President-elect Barack Obama and Nobel economist Paul Krugman should abandon their push for a new New Deal, if they wish to promote a rapid restoration of the moribund U.S. economy, according to Independent Institute Research Fellow Dominick T. Armentano.

Roosevelt’s New Deal policies—including a bailout of banks and businesses (via the Reconstruction Finance Corporation), a massive public works program (via the Works Progress Administration), and the regulation and cartelization of industry (via the National Industrial Recovery Act)—not only didn’t work, they actually worsened the Great Depression.

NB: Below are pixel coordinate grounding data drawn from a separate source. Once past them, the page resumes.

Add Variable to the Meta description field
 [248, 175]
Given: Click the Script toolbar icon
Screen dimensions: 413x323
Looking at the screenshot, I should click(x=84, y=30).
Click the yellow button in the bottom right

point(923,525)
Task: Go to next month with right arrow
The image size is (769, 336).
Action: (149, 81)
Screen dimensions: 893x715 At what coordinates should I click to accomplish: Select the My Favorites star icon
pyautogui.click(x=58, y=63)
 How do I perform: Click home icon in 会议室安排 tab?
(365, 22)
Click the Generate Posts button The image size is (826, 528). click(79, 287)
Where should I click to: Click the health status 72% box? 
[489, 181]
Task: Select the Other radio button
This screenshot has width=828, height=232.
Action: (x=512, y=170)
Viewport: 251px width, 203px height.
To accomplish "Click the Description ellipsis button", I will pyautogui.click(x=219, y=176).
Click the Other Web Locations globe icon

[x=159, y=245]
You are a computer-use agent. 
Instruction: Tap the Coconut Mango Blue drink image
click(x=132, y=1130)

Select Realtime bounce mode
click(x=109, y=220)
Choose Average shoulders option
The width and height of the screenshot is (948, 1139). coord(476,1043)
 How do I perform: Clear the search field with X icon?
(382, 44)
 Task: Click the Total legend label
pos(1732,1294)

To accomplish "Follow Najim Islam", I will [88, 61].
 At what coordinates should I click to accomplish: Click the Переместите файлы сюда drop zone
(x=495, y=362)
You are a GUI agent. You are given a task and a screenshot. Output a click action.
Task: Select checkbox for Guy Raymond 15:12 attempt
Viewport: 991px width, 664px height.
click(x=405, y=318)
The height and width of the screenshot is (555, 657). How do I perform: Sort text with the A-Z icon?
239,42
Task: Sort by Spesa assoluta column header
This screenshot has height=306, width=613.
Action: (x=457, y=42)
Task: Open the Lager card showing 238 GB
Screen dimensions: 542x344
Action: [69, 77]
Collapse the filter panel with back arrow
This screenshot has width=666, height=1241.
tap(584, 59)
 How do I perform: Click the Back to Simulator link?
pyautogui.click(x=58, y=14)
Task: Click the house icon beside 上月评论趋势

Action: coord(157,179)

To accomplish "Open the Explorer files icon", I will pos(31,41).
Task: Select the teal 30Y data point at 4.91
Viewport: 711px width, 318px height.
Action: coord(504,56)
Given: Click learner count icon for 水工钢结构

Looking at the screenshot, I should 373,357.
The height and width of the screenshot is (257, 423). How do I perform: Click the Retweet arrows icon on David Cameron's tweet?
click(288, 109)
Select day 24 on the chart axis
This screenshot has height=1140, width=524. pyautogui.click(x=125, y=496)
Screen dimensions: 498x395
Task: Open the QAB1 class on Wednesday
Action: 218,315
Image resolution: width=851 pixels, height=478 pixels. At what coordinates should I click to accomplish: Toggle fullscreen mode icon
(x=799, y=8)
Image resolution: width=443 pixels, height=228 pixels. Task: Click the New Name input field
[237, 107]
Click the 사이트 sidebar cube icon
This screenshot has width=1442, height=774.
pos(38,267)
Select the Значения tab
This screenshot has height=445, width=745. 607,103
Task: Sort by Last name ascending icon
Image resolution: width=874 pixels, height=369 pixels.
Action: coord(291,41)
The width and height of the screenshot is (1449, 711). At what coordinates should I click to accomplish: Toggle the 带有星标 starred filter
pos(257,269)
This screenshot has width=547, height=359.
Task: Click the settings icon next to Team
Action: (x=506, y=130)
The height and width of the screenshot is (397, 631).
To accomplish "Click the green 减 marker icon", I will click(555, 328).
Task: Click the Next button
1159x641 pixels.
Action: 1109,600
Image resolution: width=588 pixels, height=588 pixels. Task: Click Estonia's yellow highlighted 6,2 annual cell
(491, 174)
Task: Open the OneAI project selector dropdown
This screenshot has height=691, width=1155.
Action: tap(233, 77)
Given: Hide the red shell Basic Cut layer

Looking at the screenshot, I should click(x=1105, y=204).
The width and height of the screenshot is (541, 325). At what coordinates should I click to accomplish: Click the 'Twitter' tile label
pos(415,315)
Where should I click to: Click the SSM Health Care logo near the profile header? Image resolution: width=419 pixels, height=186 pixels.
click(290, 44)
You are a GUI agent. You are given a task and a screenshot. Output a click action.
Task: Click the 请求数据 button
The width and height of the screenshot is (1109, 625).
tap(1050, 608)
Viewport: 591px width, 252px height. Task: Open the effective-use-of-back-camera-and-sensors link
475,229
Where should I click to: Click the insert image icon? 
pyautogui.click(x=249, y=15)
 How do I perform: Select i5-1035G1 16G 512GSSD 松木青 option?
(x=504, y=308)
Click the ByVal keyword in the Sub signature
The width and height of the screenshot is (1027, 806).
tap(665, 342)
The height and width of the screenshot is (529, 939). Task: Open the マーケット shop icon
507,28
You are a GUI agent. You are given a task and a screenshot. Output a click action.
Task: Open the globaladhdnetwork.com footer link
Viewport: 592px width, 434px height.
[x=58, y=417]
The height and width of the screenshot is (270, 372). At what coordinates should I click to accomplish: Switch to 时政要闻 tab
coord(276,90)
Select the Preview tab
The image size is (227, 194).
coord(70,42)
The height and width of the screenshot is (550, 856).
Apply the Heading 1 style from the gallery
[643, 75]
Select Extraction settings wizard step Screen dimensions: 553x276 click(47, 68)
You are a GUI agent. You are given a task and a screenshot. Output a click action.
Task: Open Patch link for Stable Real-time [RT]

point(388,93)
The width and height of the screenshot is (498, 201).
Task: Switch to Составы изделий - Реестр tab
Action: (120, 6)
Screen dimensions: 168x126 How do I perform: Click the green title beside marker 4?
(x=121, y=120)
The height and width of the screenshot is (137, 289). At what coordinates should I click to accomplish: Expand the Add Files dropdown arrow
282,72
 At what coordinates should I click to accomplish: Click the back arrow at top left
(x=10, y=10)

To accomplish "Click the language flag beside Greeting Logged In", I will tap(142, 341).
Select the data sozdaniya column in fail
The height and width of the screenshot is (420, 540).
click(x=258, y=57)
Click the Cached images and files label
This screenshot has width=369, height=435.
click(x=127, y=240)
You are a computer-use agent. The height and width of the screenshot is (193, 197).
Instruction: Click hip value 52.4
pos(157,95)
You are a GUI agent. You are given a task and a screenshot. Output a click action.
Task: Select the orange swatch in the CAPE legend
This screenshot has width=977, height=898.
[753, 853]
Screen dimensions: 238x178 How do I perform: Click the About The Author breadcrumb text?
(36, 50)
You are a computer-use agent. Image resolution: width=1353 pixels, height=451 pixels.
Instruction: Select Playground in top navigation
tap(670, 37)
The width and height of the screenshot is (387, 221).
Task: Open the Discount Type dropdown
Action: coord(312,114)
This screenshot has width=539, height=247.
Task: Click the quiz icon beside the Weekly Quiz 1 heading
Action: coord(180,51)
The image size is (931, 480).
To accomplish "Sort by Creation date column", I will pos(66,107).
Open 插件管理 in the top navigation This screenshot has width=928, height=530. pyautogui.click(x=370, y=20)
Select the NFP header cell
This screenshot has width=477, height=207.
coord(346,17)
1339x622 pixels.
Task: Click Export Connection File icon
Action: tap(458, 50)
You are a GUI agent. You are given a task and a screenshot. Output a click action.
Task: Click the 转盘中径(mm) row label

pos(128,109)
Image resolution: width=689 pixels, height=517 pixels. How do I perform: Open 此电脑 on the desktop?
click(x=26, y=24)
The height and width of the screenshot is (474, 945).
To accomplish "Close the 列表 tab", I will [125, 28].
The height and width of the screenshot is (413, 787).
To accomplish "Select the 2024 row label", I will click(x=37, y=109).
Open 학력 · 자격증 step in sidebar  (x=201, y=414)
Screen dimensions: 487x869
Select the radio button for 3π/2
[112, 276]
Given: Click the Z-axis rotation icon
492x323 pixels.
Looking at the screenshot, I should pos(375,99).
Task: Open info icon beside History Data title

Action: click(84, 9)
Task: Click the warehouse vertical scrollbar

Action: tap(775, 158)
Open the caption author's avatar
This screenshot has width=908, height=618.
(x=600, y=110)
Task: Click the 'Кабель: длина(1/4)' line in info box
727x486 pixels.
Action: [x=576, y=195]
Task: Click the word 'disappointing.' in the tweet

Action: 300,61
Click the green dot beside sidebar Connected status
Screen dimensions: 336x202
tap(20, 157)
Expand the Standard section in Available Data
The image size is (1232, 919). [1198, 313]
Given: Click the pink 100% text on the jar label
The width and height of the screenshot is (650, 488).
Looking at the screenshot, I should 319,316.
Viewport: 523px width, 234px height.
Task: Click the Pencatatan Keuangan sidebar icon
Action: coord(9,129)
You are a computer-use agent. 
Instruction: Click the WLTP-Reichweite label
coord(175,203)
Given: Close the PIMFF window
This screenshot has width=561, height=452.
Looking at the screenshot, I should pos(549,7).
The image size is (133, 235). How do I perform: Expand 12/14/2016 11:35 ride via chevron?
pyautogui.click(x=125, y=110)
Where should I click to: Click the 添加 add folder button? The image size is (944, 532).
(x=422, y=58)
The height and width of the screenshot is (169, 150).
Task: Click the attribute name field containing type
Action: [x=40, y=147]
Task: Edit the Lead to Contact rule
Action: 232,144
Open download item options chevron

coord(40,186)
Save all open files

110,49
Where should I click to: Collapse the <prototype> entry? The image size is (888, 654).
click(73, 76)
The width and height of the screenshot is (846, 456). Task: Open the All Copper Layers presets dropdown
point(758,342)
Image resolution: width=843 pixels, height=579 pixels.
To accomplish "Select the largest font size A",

“After 10 years of political and economic unrest and uncertainty, the unemployment rate was still 17.2% on the even of our entry into WW2,” writes Armentano. “Laissez-faire economic ideas (deregulation, tax cuts) are currently out of favor, but the fact remains that the Krugman and Keynesian policies of bailouts, deficit financing, and public works have never really worked.... They don’t work because they prop up unsustainable investments in the private sector rather than clear the way for new entrepreneurship.”

Government Spending Makes Recessions Worse,” by Dominick T. Armentano (12/19/08)

“Regime Uncertainty in 1937 and 2008,” by Robert Higgs (12/6/08)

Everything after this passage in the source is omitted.